Wednesday, October 03, 2018

Oh, no! Don't tell the story that way


Like a cat, there’s more than one way to skin the critter and obviously more than one way to tell a story. Think of the times we watch a film version of a book and feel sure that the director should have handled it our way.
An email from South Africa brings a variation on that idea from a reader who believes I should have written my latest book in a different way.
‘When I picked up Sailing to Purgatory,’ says ‘CJ’, writing to me at this website, ‘I was expecting to learn about that trial you endured.

It is beautifully written

‘Instead I read a sailing book with a bit of a love story thrown in.
‘Don’t get me wrong here, it is beautifully written and I had to read it with my Oxford pocket dictionary at hand for some of those words.
‘You sowed the seeds of intrigue very periodically but there was no preamble about what was coming. Only at the end does the reader get some sense of what then happened.
‘I am going to presume to tell the author, what I would have liked to see,' my critic writes.
‘At the outset I would have the end of the trial. 'Then a brief narrative of the ambush, the detention without access to friends and family, and then the preparation for and subsequent commencement of the trial itself.

The interminable wait 

‘Then jump to the judge’s summing up and the interminable wait, for you, whilst the jury reached a verdict.
‘I would have sketched the scenario of you standing to receive the verdict in full expectation of a not guilty verdict, the prosecution having been unable to find any concrete evidence of your involvement.
 ‘The state had to prove beyond reasonable doubt and surely, after what had been placed before them in evidence and with the benefit of the judge’s summing up, you could only be set free.
 The ambush and the gross injustice – especially in a land where justice is held to be so ‘fair’ – came as an utter and complete surprise, shock, devastation.

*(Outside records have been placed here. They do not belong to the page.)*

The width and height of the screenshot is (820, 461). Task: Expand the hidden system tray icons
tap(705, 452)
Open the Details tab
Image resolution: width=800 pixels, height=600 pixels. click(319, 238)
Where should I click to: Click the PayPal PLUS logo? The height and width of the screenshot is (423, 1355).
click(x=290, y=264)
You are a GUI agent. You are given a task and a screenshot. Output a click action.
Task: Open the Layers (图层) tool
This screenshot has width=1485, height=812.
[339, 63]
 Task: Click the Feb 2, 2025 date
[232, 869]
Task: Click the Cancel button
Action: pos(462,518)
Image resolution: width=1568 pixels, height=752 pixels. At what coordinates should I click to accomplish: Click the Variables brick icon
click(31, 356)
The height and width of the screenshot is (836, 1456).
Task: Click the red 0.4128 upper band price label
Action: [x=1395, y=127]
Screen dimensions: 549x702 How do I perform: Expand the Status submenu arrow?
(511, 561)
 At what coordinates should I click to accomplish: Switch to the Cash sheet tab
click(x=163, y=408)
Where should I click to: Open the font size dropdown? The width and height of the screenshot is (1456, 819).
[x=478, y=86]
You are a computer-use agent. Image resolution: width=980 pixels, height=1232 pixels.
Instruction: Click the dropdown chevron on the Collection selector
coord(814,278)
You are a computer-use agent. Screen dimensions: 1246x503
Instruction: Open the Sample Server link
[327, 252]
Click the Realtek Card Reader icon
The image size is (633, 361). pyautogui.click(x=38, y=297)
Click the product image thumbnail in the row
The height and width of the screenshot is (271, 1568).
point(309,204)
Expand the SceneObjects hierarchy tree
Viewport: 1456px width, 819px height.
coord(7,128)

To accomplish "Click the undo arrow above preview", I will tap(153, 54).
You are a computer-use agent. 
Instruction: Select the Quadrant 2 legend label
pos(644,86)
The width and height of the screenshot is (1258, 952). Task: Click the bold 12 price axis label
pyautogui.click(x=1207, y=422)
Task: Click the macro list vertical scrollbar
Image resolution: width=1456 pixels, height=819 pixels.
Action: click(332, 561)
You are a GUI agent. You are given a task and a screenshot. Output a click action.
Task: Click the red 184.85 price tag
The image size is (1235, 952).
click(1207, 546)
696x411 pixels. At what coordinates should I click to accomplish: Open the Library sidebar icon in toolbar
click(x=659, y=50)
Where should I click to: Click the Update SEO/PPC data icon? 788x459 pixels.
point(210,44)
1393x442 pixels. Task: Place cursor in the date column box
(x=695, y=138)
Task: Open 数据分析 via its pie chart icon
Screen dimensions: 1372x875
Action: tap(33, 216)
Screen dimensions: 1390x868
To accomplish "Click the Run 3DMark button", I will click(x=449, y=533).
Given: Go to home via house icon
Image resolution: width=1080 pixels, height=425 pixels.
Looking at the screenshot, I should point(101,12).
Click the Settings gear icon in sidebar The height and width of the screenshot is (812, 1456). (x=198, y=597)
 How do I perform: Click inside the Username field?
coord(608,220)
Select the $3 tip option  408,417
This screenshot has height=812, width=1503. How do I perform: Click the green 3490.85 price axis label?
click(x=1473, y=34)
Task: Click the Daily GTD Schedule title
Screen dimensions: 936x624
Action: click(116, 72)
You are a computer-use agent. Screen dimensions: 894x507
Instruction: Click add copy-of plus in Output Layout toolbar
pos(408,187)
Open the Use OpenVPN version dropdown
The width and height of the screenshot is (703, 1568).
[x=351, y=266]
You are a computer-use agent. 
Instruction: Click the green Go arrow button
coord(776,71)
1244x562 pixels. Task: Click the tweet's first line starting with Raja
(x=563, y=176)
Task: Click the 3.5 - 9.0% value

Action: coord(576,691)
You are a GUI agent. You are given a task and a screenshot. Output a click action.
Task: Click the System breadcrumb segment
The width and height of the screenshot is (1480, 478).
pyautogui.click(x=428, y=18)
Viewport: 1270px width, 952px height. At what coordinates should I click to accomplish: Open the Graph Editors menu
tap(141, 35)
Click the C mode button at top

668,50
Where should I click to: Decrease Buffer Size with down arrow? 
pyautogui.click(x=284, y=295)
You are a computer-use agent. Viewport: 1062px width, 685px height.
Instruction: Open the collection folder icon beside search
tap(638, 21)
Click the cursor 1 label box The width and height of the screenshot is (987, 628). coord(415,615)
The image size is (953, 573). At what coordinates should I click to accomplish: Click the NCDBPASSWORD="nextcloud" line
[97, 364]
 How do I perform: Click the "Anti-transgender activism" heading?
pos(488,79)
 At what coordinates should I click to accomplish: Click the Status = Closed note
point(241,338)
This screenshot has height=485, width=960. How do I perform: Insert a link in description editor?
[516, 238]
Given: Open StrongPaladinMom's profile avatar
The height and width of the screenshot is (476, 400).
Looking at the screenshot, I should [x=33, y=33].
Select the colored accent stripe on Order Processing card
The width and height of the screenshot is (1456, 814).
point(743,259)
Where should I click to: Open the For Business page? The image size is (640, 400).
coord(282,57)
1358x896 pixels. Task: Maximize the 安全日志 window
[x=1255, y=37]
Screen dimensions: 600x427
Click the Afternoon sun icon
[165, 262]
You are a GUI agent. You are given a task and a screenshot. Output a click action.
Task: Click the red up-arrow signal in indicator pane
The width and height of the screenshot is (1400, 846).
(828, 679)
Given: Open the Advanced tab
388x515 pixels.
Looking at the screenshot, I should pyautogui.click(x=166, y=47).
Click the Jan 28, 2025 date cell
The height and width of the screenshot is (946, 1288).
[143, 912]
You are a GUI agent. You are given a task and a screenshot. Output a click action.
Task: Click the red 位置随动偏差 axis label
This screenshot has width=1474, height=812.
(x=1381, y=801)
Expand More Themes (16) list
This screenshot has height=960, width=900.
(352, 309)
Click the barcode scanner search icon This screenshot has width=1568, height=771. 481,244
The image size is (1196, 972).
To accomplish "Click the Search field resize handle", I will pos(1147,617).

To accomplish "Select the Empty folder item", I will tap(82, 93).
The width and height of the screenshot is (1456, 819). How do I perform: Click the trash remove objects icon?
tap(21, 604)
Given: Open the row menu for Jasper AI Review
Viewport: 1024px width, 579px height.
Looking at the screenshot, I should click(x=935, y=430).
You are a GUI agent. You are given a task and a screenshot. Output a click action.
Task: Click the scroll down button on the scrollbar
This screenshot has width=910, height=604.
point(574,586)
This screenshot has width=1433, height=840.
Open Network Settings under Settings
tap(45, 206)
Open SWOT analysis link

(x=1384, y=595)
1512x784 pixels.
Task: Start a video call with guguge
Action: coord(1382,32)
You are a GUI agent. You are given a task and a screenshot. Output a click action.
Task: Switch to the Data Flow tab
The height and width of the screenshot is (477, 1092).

The appalling trial itself went on for 18 months.
 ‘The devastation of the guilty verdict and then the sentencing…. "A lighter sentence by virtue of your age," said the judge? Nineteen years!

Let the reader judge

‘Having explained that the whole case revolved around your final voyage, I would have taken the reader on that final voyage.
'Then let him judge for himself the probabilities of a guilty verdict.’
Phew, well, thanks very much, CJ. As I say, more than one way to skin a cat. I did sketch out the story in a number of ways.